He’s standing at the checkout counter feeling proud of himself. It took a while, but he had figured the place out. It’s big and dark and glitzy, more like a nightclub than a supermarket.
After five minutes of wandering through aisles lined with dog food, frozen dinners and free-range chickens, he had managed to find the dairy section and a gallon of two percent milk for their two little grandsons.
Now he’s having trouble getting his credit card to work. He looks up at the cashier. “Just tell me what to do,” he says. “I’m good at taking orders. I’ve been married a long time.”
One of his silly jokes, but the young lady doesn’t laugh. She gives him a quizzical look and says, “Just slide the card again and push the green button.”
“A long time,” he says absentmindedly.
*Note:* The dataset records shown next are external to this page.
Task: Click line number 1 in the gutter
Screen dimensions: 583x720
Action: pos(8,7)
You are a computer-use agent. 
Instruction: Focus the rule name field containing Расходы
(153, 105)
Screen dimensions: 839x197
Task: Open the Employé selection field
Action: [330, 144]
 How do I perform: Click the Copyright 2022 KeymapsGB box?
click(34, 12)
He long ago lost track of the years. Now he dutifully follows the young lady’s guidance and masters the credit card routine. “There you go. You’ve got it,” she says, looking both amused and puzzled.
The man walks away thinking, “It has been a long time.” Even if he has trouble remembering exactly how long.
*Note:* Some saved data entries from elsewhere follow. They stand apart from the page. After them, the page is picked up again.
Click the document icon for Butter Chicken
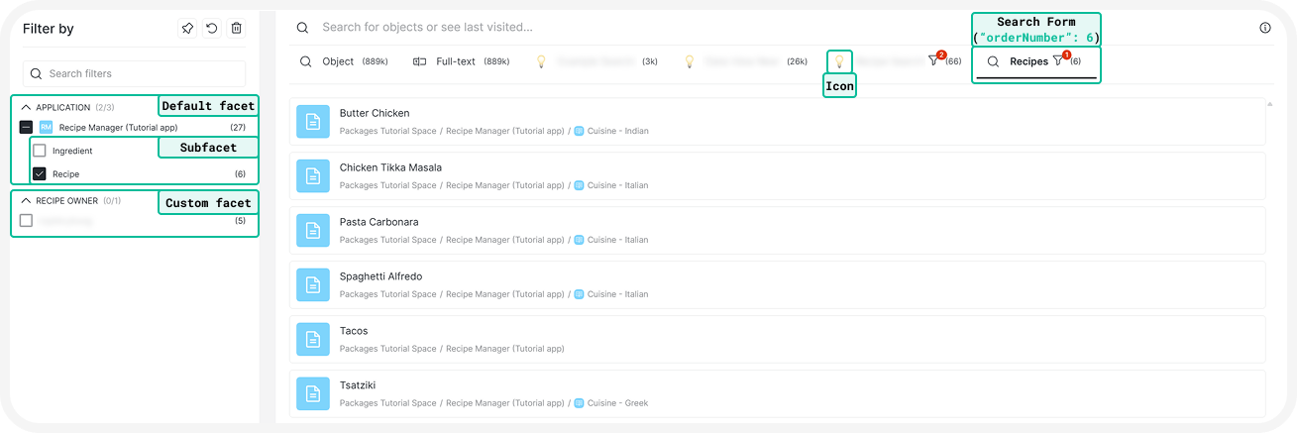The image size is (1297, 433). coord(312,121)
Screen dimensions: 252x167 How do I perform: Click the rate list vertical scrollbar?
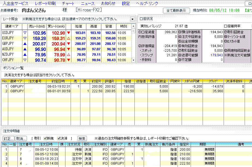pyautogui.click(x=133, y=44)
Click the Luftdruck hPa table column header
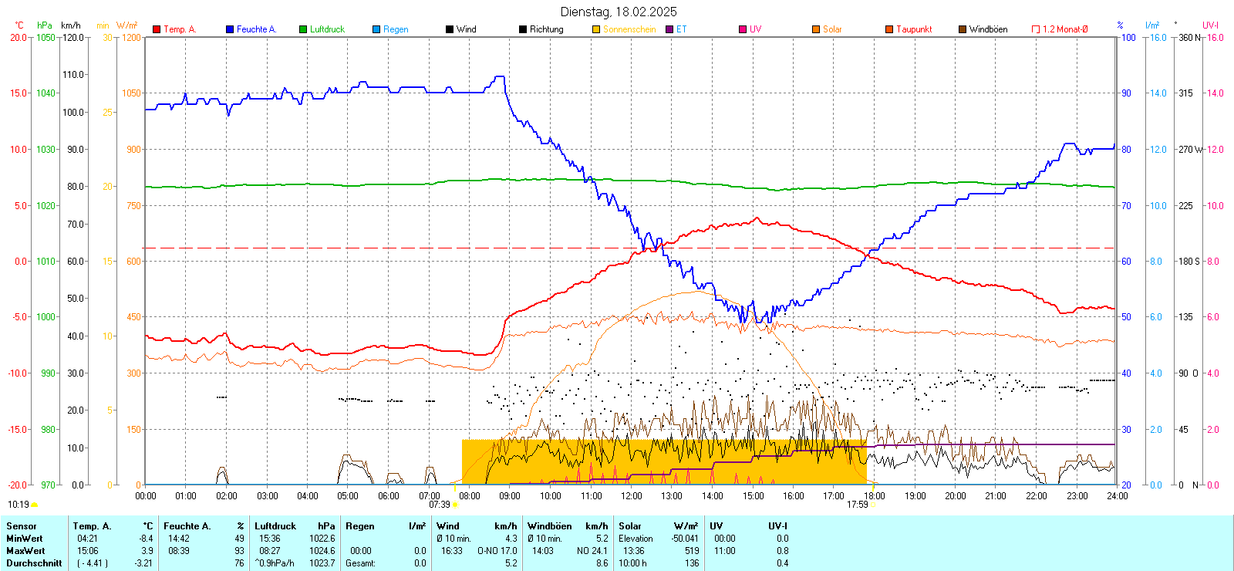Image resolution: width=1234 pixels, height=571 pixels. pyautogui.click(x=295, y=526)
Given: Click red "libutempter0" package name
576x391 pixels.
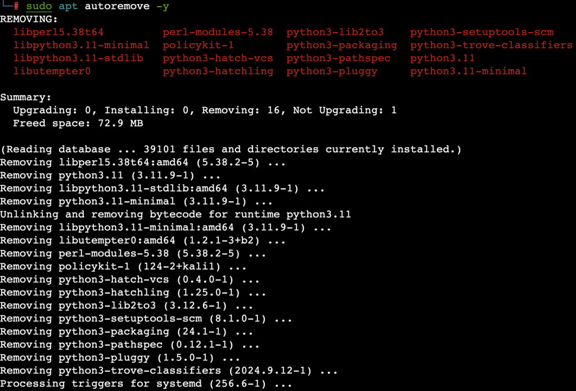Looking at the screenshot, I should pos(52,71).
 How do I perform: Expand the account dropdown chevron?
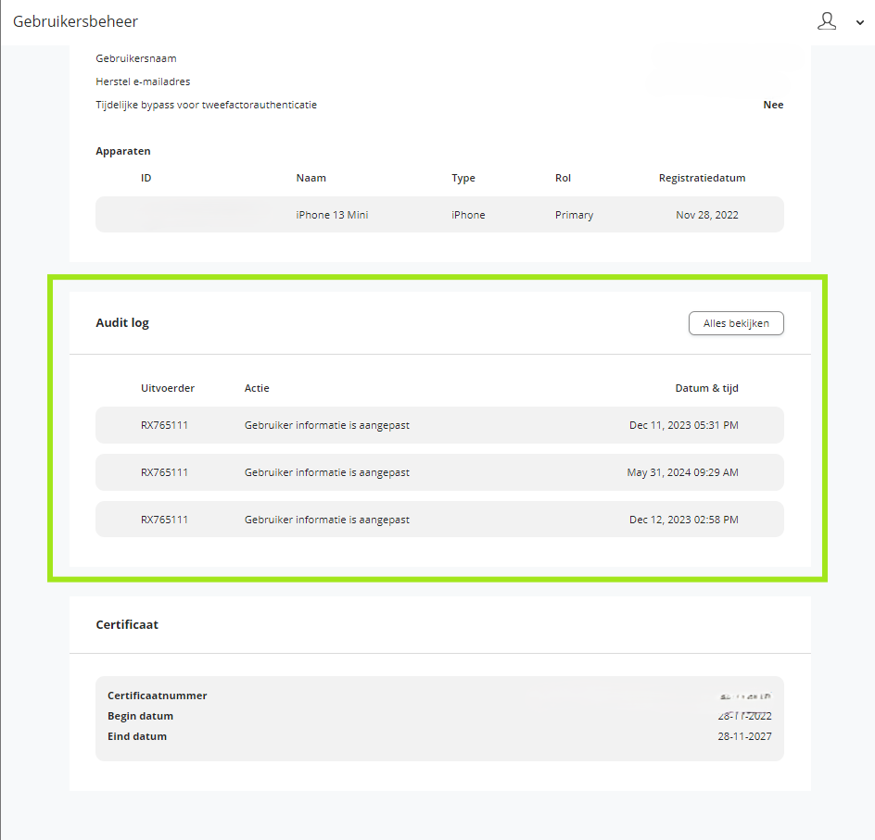pyautogui.click(x=860, y=23)
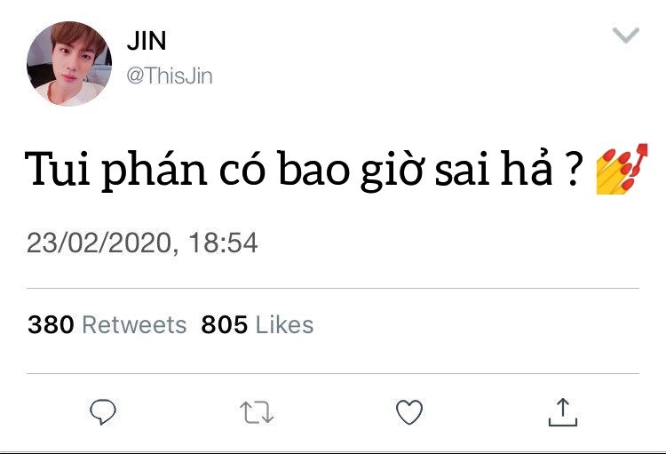Screen dimensions: 666x454
Task: Open JIN's circular profile picture
Action: 69,64
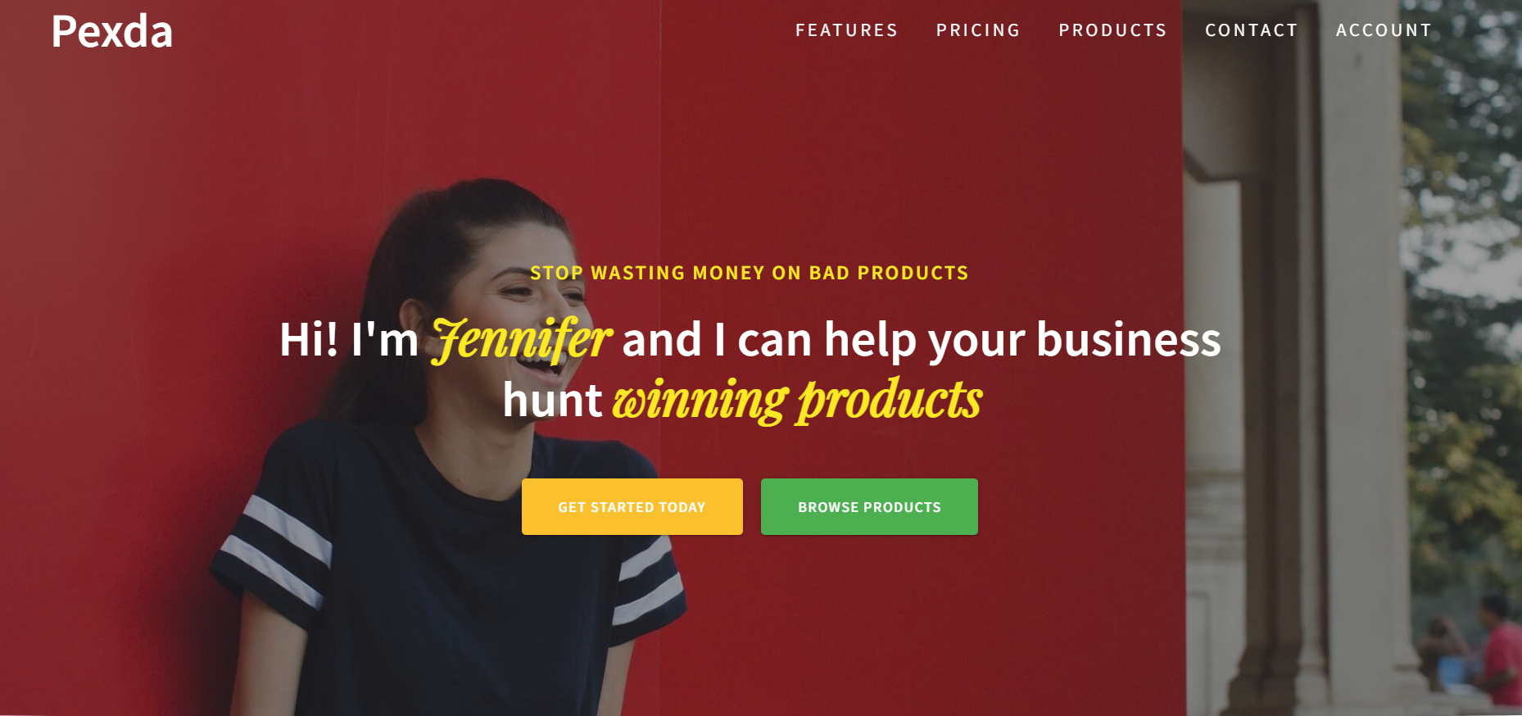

The first time he saw her was in 1968. After living his whole life in the same house in Chicago, he had found his way to Baltimore and a new job. His prospective boss’s secretary met him at the elevator and led him down the hallway. She was a pretty and friendly young woman who filled out her dress quite nicely.
That was just a stray thought. He was here on business, making a mid-life career change at 28.
That’s what he thought this trip to Baltimore was all about, a new job. The Lord God of Heaven and Earth had a different idea. This was all about the Lady who filled out her dress quite nicely.
A month after he started working, they went on their first date. A few more months and they were engaged. Three more months and they were married. Eleven more and their baby daughter appeared, to be followed by four brothers.
Somewhere along the way the young woman who filled out her dress quite nicely became The Lady Who Works for Food, spending her days presiding over a house filled with five kids, one husband and a father-in-law in his 80s from the West of Ireland. She took it all in stride, working for food, as the family joke went, but really working for love.
He worked at his new job for two years. They have been married for 50 but they don’t think of marriage as an endurance contest with prizes awarded for the number of years you manage to survive. You marry once and for all. That was fine with them.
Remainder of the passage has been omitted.